Frevisse took it with delight, recognizing both her uncle’s clear script and his seal. “Hobden, much thanks. Will you be here a while, that I’ll have time to write an answer?”

“Surely. Master Chaucer gave me leave for that if you wished. And I’d rather sit by a good fire than travel the road this bitter day.”

“Then let me see you to the guesthall and assure the servants you’re to have their special care.”

She took him to the greater guesthall and gave him into the keeping of one of the kitchen servants there with orders that he was to be made comfortable and well fed. She looked at the letter, but thought she would like a leisurely time over it, and instead of opening it, tucked it up her sleeve.

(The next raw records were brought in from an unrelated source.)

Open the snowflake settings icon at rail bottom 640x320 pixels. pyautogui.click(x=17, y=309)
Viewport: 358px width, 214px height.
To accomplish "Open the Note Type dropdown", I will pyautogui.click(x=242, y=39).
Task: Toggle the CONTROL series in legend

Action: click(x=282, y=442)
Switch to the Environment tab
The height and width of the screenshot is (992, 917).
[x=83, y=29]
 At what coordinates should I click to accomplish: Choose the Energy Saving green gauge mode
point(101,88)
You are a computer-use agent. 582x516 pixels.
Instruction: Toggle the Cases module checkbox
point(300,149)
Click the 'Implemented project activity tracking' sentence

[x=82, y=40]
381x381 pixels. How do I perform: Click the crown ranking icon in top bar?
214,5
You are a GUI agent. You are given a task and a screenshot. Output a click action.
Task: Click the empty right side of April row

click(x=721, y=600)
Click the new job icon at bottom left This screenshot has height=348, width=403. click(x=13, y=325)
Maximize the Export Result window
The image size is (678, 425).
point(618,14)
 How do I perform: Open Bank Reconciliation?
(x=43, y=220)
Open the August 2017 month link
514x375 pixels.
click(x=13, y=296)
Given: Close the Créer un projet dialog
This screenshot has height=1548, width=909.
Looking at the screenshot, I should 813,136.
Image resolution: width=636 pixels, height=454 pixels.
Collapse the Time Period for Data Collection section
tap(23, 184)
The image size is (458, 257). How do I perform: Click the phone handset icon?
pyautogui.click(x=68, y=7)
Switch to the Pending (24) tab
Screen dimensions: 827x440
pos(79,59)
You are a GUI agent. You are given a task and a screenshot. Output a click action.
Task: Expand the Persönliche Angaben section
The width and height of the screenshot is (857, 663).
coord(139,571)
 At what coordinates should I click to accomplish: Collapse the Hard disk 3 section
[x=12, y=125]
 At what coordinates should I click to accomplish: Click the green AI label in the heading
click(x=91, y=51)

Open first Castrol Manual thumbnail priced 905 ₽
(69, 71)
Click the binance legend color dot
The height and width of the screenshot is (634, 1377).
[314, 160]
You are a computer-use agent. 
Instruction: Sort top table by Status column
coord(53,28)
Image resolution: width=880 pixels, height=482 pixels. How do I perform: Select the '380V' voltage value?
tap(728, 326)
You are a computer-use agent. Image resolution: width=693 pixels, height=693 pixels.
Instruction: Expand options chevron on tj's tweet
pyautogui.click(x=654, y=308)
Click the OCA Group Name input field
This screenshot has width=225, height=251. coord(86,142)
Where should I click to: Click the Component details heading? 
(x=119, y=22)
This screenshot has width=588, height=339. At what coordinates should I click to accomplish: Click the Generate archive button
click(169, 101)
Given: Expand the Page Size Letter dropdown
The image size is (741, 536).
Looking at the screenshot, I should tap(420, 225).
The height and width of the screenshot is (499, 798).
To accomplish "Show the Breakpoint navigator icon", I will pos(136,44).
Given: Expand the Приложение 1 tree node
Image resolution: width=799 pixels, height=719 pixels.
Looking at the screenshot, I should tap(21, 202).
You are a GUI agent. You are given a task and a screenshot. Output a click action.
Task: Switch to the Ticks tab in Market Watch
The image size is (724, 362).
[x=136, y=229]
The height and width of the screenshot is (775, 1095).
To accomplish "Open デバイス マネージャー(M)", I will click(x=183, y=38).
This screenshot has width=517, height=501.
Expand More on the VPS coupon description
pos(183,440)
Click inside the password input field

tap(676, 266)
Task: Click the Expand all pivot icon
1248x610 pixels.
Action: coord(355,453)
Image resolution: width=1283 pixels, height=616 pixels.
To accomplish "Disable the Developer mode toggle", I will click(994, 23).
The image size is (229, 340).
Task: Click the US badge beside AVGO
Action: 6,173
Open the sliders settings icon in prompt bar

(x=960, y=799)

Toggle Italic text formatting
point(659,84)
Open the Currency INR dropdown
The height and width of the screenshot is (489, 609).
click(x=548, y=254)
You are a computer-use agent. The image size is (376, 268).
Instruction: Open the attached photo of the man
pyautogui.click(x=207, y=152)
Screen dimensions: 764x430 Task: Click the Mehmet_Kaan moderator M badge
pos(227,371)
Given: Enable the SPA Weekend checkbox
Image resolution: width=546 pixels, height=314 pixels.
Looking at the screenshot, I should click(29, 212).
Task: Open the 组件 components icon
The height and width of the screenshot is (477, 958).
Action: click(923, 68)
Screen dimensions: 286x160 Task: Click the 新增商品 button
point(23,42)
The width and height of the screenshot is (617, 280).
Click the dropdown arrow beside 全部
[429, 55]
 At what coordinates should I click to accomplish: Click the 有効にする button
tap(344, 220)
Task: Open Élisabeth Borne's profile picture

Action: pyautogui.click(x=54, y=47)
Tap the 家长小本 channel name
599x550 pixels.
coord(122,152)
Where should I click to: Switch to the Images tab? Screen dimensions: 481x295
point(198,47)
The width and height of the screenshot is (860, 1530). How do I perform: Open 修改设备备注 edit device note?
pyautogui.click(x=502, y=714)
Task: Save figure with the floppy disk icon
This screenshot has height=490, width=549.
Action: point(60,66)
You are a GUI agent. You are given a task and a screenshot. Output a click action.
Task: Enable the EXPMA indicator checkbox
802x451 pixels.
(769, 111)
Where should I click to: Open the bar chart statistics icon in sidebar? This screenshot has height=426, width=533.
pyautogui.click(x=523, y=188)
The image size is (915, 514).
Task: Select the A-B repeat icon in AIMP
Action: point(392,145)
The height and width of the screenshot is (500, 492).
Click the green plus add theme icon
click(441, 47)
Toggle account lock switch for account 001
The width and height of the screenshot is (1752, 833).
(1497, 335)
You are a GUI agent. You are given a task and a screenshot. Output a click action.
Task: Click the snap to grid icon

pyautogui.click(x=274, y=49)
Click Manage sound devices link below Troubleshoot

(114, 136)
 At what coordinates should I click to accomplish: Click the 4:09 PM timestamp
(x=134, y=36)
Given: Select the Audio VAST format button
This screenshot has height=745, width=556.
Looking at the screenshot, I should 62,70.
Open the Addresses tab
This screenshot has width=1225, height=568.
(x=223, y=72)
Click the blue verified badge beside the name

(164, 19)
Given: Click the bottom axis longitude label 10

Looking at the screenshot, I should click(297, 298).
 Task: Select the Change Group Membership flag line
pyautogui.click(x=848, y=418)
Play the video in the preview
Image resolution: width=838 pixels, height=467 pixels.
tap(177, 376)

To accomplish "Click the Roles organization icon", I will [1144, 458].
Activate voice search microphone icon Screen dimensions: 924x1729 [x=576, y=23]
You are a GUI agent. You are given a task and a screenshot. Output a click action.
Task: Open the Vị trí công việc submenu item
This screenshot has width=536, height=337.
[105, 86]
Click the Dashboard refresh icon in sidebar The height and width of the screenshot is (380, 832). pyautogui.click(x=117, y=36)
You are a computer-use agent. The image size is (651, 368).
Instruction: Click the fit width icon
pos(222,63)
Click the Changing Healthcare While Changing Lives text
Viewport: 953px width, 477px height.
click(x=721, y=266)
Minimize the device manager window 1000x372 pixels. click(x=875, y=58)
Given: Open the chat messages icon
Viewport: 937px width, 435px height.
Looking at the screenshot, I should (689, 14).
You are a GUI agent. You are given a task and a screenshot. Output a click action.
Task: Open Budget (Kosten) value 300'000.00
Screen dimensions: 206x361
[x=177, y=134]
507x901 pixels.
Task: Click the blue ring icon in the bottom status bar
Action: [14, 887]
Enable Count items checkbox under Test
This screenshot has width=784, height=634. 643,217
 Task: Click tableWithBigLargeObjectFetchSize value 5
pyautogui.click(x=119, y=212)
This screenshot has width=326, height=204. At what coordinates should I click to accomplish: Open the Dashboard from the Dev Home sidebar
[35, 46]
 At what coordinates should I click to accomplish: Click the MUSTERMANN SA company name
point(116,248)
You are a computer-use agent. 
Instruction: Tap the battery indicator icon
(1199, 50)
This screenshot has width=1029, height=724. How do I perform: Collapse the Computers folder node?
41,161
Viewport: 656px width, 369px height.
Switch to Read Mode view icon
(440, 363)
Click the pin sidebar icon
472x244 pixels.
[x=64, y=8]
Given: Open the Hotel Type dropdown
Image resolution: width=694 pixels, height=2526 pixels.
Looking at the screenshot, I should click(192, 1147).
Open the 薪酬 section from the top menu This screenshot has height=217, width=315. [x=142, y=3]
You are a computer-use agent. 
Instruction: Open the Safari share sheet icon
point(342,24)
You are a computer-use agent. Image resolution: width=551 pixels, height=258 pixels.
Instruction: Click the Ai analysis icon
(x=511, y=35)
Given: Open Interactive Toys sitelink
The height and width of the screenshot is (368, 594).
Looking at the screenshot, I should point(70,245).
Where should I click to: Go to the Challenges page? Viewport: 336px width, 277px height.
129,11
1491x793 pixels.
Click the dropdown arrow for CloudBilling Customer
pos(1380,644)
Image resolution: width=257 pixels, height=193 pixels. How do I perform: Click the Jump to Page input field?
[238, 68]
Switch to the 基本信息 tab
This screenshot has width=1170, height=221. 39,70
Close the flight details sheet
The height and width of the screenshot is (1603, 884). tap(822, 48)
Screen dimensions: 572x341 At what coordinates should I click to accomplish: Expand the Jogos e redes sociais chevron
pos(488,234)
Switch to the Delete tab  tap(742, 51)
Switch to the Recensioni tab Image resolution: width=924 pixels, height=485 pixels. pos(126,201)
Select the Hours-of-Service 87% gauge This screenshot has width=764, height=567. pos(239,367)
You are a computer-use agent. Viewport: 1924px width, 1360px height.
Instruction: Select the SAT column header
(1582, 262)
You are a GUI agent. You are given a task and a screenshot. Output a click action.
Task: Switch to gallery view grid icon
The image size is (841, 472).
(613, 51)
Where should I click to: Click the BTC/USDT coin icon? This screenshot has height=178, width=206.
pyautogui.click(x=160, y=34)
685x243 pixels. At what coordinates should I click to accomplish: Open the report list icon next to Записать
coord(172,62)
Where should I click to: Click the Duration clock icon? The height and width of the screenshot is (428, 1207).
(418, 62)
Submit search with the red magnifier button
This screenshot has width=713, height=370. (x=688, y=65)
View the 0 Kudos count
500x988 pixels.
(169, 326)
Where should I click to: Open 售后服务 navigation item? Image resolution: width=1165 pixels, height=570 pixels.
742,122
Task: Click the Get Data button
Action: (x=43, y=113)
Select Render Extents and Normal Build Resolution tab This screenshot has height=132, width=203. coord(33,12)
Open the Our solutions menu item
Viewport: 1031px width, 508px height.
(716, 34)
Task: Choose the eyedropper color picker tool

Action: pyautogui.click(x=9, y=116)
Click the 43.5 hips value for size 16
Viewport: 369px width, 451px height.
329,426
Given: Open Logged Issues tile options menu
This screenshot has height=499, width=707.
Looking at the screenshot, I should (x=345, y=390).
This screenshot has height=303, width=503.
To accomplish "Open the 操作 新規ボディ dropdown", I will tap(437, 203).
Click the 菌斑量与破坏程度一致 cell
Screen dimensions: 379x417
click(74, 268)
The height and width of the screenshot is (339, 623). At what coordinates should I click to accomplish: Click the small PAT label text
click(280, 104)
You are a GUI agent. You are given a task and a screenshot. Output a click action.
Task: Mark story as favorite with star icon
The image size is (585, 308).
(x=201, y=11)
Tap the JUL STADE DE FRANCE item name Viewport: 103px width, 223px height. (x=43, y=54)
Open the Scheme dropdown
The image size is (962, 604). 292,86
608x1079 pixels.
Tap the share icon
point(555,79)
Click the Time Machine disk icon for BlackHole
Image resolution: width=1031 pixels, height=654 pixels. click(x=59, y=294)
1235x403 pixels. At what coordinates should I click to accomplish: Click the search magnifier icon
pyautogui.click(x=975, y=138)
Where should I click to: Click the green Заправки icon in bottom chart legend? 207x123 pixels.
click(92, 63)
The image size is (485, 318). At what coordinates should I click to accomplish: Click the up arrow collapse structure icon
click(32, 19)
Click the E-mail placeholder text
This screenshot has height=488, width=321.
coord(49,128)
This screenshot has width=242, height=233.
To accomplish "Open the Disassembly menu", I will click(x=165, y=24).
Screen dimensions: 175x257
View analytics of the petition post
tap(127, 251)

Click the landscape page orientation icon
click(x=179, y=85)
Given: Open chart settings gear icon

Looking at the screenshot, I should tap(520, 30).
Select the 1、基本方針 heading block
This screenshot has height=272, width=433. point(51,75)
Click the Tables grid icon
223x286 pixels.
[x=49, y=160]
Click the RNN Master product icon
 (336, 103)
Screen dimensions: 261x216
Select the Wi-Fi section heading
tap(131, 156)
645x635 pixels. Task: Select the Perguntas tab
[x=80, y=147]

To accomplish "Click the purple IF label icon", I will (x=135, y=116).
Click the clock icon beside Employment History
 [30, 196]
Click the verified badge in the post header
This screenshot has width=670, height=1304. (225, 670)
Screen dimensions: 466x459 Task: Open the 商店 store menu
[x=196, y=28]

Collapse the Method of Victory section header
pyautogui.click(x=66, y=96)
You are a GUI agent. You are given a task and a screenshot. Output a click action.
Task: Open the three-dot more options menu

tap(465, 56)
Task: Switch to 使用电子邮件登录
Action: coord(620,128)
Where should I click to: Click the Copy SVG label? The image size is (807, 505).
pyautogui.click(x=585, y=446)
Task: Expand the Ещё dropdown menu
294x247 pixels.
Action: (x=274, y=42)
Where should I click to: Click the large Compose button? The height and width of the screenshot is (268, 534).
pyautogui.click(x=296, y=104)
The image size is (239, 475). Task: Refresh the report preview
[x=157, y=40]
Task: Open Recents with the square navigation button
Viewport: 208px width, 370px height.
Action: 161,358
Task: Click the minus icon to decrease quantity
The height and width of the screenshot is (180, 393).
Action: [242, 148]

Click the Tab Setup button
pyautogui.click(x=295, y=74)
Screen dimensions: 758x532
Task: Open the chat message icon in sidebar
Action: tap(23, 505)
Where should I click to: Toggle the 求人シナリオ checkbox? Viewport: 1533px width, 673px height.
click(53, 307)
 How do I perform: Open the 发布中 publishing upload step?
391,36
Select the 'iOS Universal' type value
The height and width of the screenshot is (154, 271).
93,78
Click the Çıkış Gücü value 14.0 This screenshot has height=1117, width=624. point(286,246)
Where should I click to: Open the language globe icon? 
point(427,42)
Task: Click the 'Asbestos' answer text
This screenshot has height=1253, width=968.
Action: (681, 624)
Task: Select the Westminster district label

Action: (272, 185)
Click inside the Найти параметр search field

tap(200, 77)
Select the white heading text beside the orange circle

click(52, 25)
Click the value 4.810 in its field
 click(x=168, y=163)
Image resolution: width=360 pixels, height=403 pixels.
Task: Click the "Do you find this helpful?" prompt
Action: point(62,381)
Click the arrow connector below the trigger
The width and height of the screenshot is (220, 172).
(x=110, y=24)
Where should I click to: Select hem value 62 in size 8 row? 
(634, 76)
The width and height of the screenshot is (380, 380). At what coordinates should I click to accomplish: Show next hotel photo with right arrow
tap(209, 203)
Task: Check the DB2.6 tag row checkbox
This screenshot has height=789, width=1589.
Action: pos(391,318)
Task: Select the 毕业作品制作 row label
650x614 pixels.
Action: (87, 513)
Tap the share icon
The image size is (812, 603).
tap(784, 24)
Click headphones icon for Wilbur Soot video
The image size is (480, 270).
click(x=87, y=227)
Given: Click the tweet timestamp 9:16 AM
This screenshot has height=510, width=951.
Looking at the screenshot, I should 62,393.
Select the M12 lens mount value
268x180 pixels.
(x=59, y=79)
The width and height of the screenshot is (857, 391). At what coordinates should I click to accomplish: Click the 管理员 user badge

As she went down the steps and turned toward the lesser guesthall, she realized her pleasure in seeing old Hobden had been much like her pleasure in bantering with Joliffe; and that was odd, because she had known Hobden for years of her life, and Joliffe hardly a few hours, and yet felt the same fellowship with him.

Actually, it was not just with Joliffe, it was with all of the players. She liked them, she trusted them, they brightened her day with their presence. Why?

Because of the way they were with one another. That was what made her like and trust them beyond the ordinary. They were bound to one another not only by the needs of their work, but by a strong tie of caring deliberately made and kept by Rose around her son. Frevisse knew full well how strong a tie that could be, and what a shield against the troubles of the road, no matter how unblessed its basis was.